Is $f(b) = \max\{c^T x \mid Ax\leq \sqrt{b} \}$ convex, concave, or is it not possible to say?

Solution 1:

Partial answer:

Suppose $f$ is well defined (that is, finite and a maximiser exists) on $[b_1,b_2]$, the convex hull of $b_1,b_2$. Then $f$ is concave on $[b_1,b_2]$. There are $x_1,x_2$ such that $f(b_k) = c^T x_k, Ax_k \le \sqrt{b_k}$.

Suppose $t \in [0,1]$. Then $A(tx_1+(1-t)x_2) \le t\sqrt{b_1}+(1-t)\sqrt{b_2} \le \sqrt{tb_1+(1-t)b_2}$ (componentwise) and so $f(tb_1+(1-t)b_2) \ge c^T(tx_1+(1-t)x_2)=tf(b_1)+(1-t)f(b_2)$.

Solution 2:

Claim: The function $f: \mathbb{R}_+ \rightarrow \mathbb{R}$ defined by $ f(b) = \max \{ c^T x \mid A x \leq b \} $ is concave.

Let's set up some notation. Let $\lambda \in [0,1]$ be given and consider $b_0, b_1 \in \mathbb{R}_+$. Let the convex combination be denoted by $b_\lambda = \lambda b_0 + (1-\lambda) b_1$. Let two (arbitrary) optimal solutions be denoted as $x_i \in \text{argmax} \{ c^T x \mid A x \leq b_i \}$ for $i =1,2$. Note that by construction, $f(b_0) = c^T x_0$ and $f(b_1) = c^T x_1$.

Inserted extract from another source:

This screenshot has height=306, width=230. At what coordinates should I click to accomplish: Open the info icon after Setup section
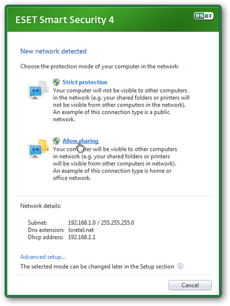pos(181,266)
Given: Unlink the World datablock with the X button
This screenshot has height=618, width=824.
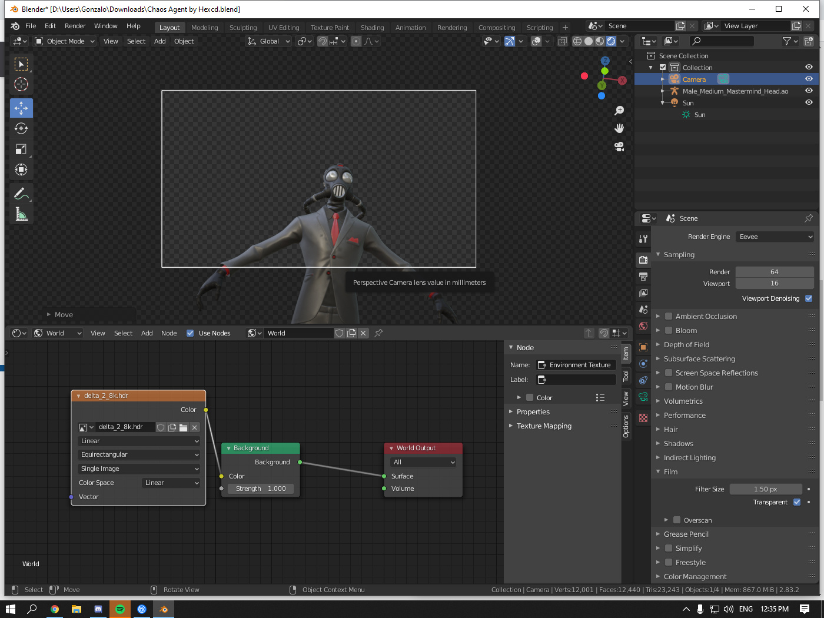Looking at the screenshot, I should (x=363, y=333).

Lemma: The point $x_\lambda = \lambda x_0 + (1-\lambda) x_1$ satisfies the system of equations $A x_\lambda \leq \sqrt{b_\lambda}$.

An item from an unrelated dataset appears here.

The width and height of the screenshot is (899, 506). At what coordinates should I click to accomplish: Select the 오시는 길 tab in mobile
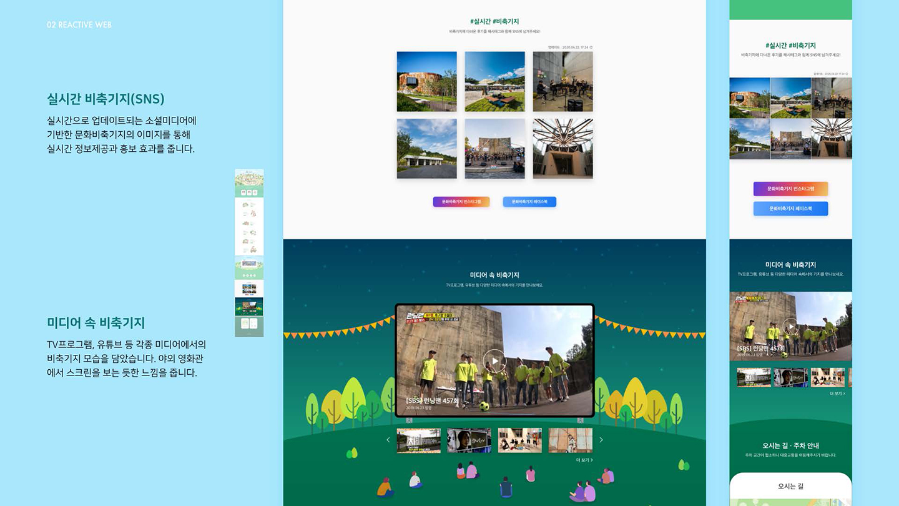click(790, 486)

Proof: Observe that \begin{align} A x_\lambda &= A(\lambda x_0 + (1-\lambda) x_1) &(\text{definition of $x_\lambda$}) \\ &= \lambda A x_0 + (1-\lambda) A x_1 &(\text{linearity}) \\ &\leq \lambda \sqrt{b_0} + (1-\lambda) \sqrt{b_1} &(\text{because $x_0$ and $x_1$ are feasible.}) \\ &\leq \sqrt{\lambda b_0 + (1-\lambda) b_1} &(\dagger)\\ &= \sqrt{b_\lambda} \enspace, \end{align} where the inequality $(\dagger)$ follows from the hint that you were given. $\blacksquare$

Now, we can proceed to prove the main claim.

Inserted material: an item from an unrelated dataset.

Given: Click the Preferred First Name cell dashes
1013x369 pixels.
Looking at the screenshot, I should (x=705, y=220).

Proof (of main claim): Observe that

\begin{align} f(b_\lambda) &= \max \{ c^T x \mid A x \leq b_\lambda \} \\ &\geq c^T x_\lambda &(\text{lemma above})\\ &= c^T (\lambda x_0 + (1-\lambda) x_1) &(\text{definition of $x_\lambda$})\\ &= \lambda c^T x_0 + (1-\lambda) c^T x_1 &(\text{linearity of the objective})\\ &= \lambda \cdot f(b_0) + (1-\lambda) \cdot f(b_1). &(\text{choice of $x_0$ and $x_1$})\\ \end{align}

Note that the proof extends to the setting where the objective is concave (as opposed to just linear).

EDIT

Here is how to deal with the issue of unboundedness of the linear program. Suppose that if $b$ yields an unbounded program (i.e. $\sup \{ c^T x \mid A x \leq \sqrt{b} \} = \infty$), we set $f(b) = - \infty$. This is perhaps counter-intuitive, but let me argue that this is the "right" thing to do. Suppose that $b_0, b_1 \in \mathbb{R}_+$ and $\lambda \in [0,1]$ are given, with $b_\lambda \triangleq \lambda b_0 + (1-\lambda) b_1$. We seek to show $f(b_\lambda) \geq \lambda f(b_0) + (1-\lambda) f(b_1)$. Suppose that $b_1$ yields an unbounded program so that $f(b_1) = -\infty$. Then, concavity follows as $$ \lambda f(b_0) + (1-\lambda) f(b_1) = - \infty \leq f(b_\lambda) $$ which holds regardless of the value of $f(b_\lambda)$.